» **STATED TASK**:
Reproduce every line of the material starting with the line containing "You are a GUI" and going on through the end of the material, offsetting each coordinate in the answers by -130. Leave the pictures out of your output.

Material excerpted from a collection
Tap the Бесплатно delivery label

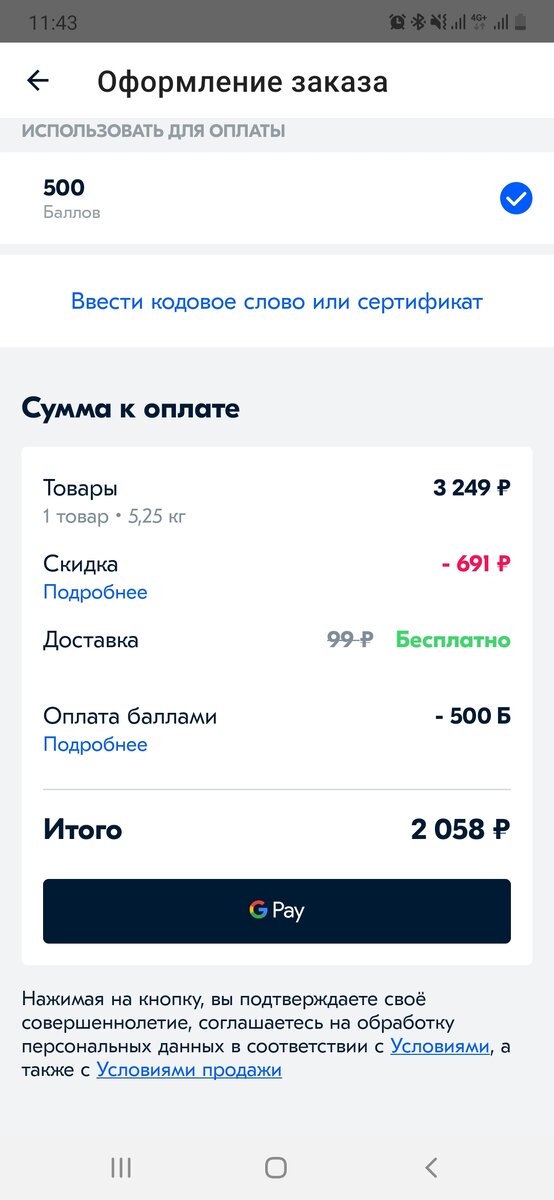click(x=453, y=640)
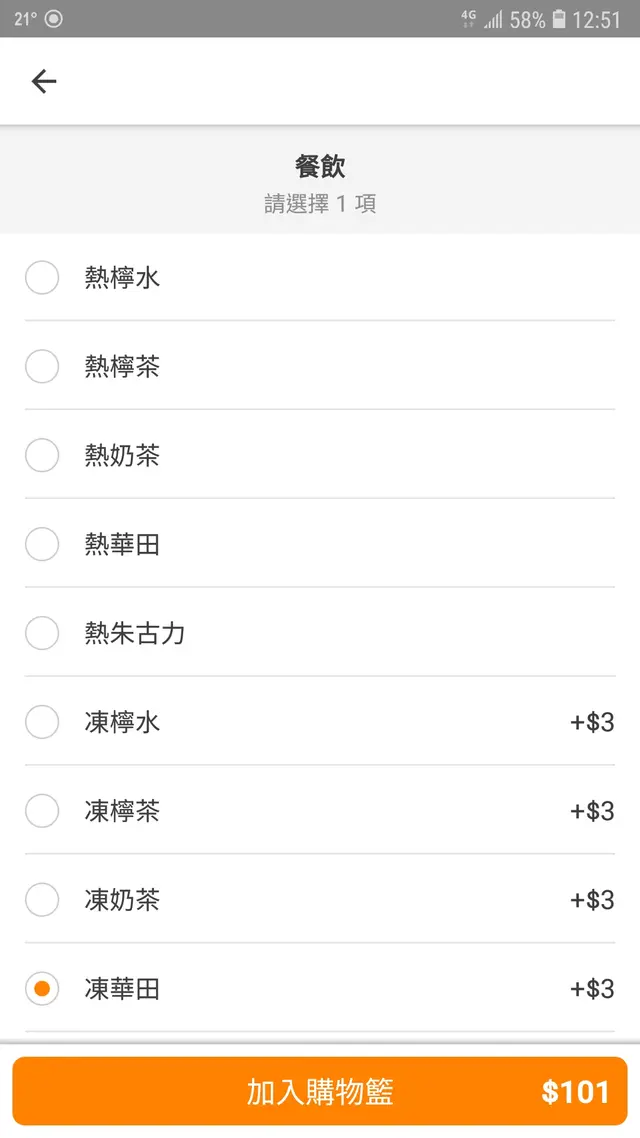The image size is (640, 1138).
Task: Tap the battery icon in status bar
Action: coord(559,19)
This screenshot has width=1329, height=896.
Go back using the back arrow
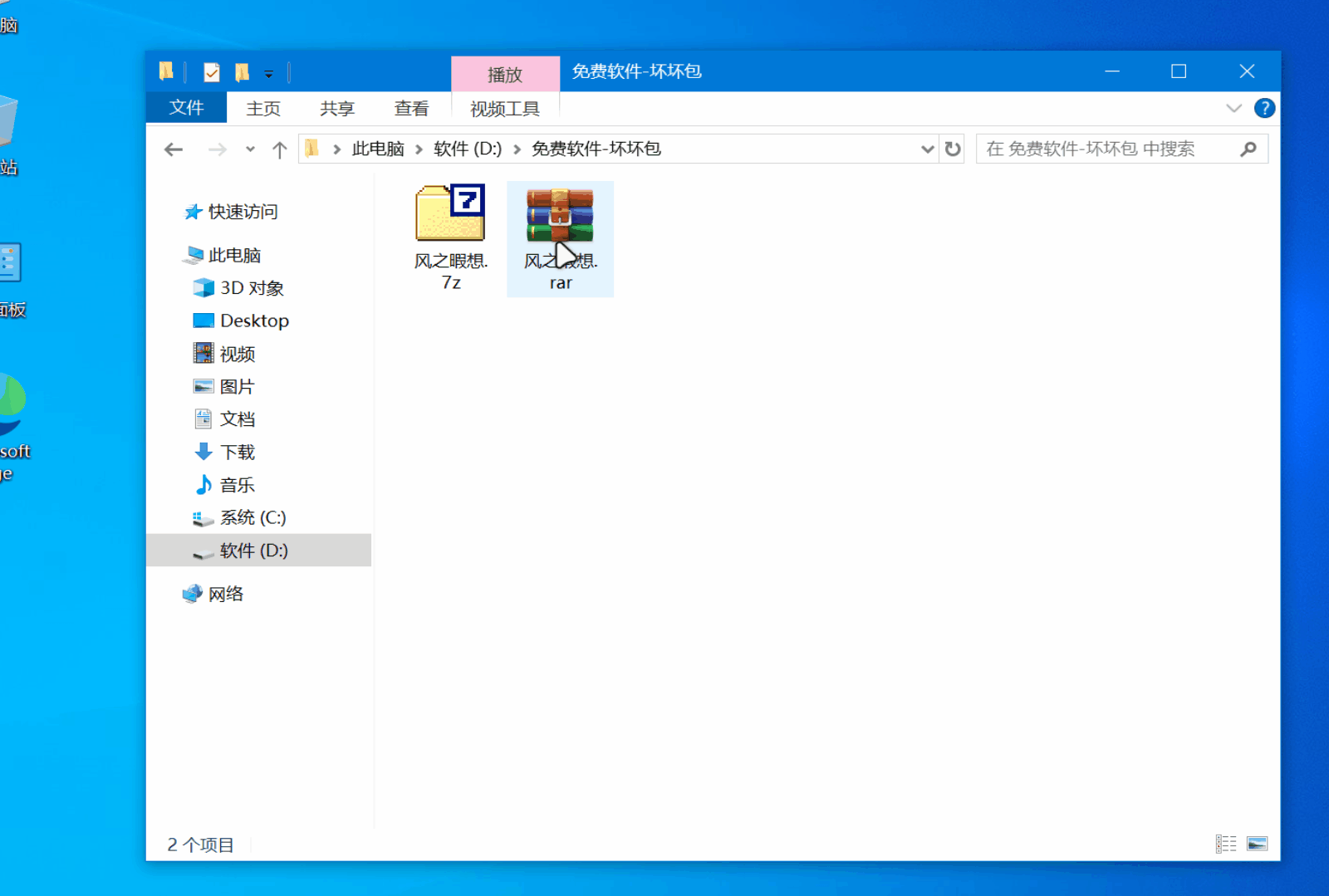[173, 149]
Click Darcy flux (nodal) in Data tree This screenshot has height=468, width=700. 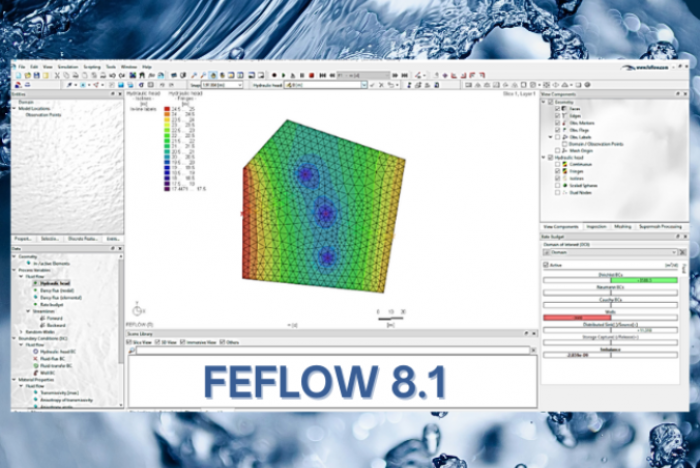click(x=50, y=290)
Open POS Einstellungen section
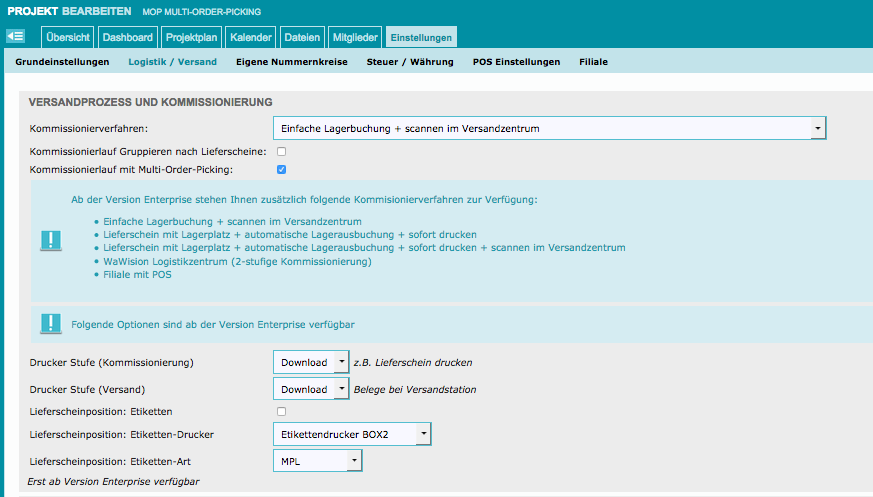This screenshot has height=497, width=873. click(516, 62)
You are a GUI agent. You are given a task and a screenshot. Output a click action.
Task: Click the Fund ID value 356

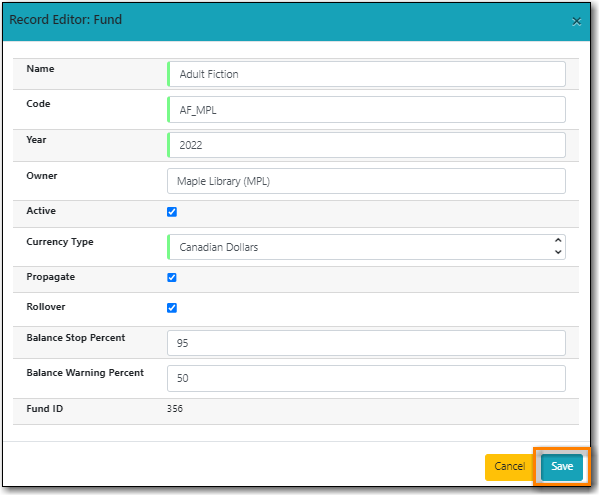pos(175,408)
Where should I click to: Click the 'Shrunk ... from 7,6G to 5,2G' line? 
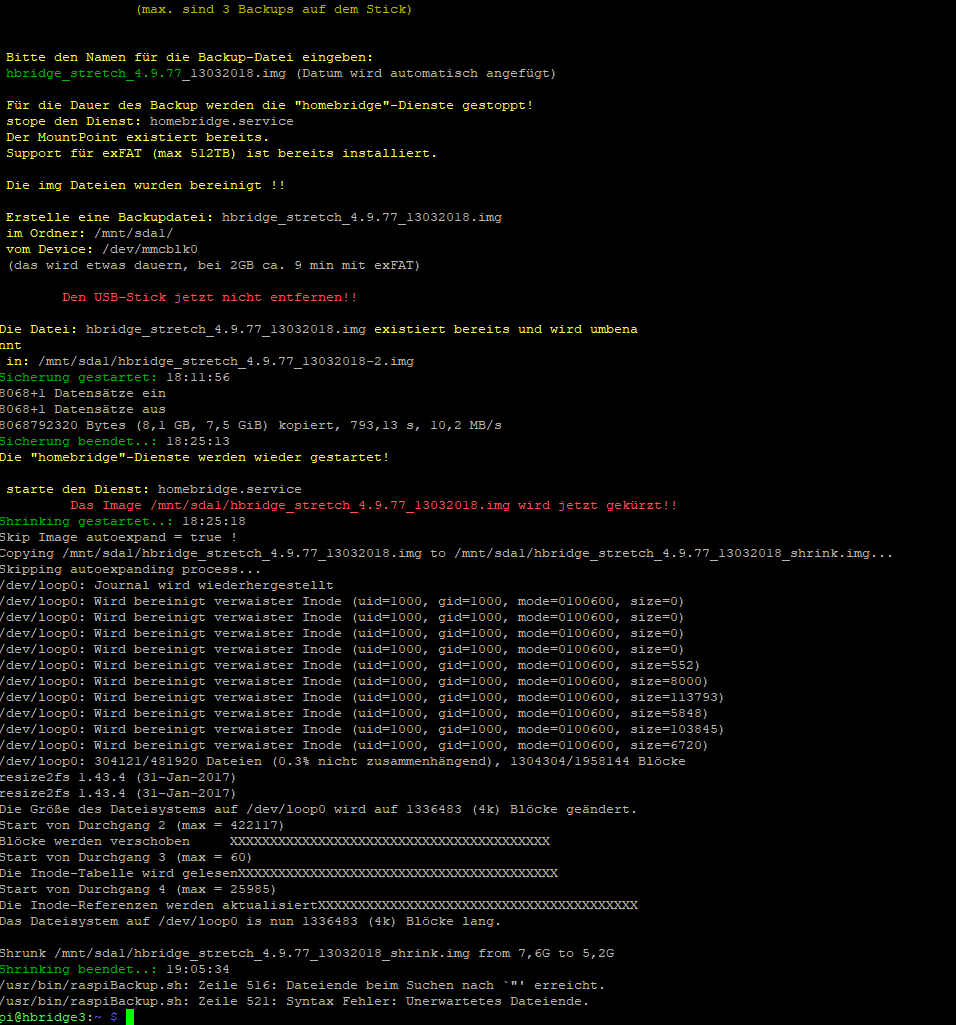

» **FULL RESPONSE**:
You are a GUI agent. You are given a task and a screenshot. Output a click action.
Task: Click the Fund ID value 356

pos(45,278)
Where should I click to: Click the 'Shrunk ... from 7,6G to 5,2G' line? 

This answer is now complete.